Chen Tianyan, Liu Jinfeng, Yu Qiang, Yao Naijuan, Yang Yuan, Wu Yuchao, Ren Danfeng, Tian Zhen, Zhao Yingren, Wang Jing
Department of Infectious Diseases, First Affiliated Hospital, School of Medicine, Xi'an Jiaotong University, Xi'an City, China.
Department of Pediatric Surgery, Second Affiliated Hospital, School of Medicine, Xi'an Jiaotong University, Xi'an City, China.
Antivir Ther. 2019;24(2):125-131. doi: 10.3851/IMP3284.
Tenofovir disoproxil fumarate (TDF) administration in the third trimester for pregnant women with high HBV DNA load has been accepted as a wise practice to prevent mother-to-infant transmission (MTIT). However, for those women who missed the optimal time window of antiviral prophylaxis, this treatment is lacking in the current clinical guidelines.
Forty-eight pregnant women who did not receive antiviral prophylaxis before 28 weeks of gestation were screened and were administrated with TDF plus hepatitis B immunoglobulin (HBIG; TDF+HBIG group) or TDF alone (TDF group). HBV DNA inhibition and the safety profile were compared between two groups.

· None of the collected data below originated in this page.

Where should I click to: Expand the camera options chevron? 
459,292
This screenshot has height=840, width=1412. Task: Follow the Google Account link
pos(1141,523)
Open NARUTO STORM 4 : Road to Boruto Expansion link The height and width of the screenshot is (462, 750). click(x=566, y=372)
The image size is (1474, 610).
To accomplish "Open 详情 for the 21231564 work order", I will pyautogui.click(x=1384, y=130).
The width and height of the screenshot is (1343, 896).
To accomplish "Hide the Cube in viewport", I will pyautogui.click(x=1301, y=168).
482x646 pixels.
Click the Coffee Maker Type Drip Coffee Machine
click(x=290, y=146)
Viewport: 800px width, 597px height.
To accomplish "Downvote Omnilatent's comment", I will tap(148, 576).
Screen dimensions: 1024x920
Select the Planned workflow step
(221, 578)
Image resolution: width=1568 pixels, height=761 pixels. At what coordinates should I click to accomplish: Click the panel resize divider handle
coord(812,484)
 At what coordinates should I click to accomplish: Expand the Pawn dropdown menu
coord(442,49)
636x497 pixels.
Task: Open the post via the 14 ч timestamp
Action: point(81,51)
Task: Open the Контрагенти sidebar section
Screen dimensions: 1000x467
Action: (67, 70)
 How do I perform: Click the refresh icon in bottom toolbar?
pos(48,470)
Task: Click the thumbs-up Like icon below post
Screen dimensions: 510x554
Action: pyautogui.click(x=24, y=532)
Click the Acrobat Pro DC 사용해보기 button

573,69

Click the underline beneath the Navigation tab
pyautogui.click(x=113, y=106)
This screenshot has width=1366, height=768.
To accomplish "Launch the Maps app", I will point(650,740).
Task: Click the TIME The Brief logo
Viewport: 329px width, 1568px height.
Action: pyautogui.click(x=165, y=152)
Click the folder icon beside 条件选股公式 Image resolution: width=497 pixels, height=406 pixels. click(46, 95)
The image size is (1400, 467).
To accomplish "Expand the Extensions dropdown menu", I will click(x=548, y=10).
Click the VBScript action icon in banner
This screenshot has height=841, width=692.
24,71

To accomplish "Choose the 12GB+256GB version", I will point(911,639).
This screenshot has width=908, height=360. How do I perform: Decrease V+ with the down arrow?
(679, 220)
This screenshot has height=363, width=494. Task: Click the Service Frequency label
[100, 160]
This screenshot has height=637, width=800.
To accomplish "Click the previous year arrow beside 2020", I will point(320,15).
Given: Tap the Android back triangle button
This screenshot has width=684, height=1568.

A decline of HBV DNA load was observed in both groups after a short period of treatment, and no infant had MTIT. However, compared with the TDF group, the speed of HBV DNA load decline was more rapid (P=0.002) and a much more striking HBV DNA load decline in the first 4 weeks of treatment was exhibited in the TDF+HBIG group (P=0.001). The percentages of mothers with HBV DNA <4 log IU/ml and 3 log IU/ml at delivery were both much higher in the TDF+HBIG group than the TDF group (P=0.034 and 0.024, respectively). TDF and HBIG were found to be well-tolerated with no safety concerns in the mothers and their infants.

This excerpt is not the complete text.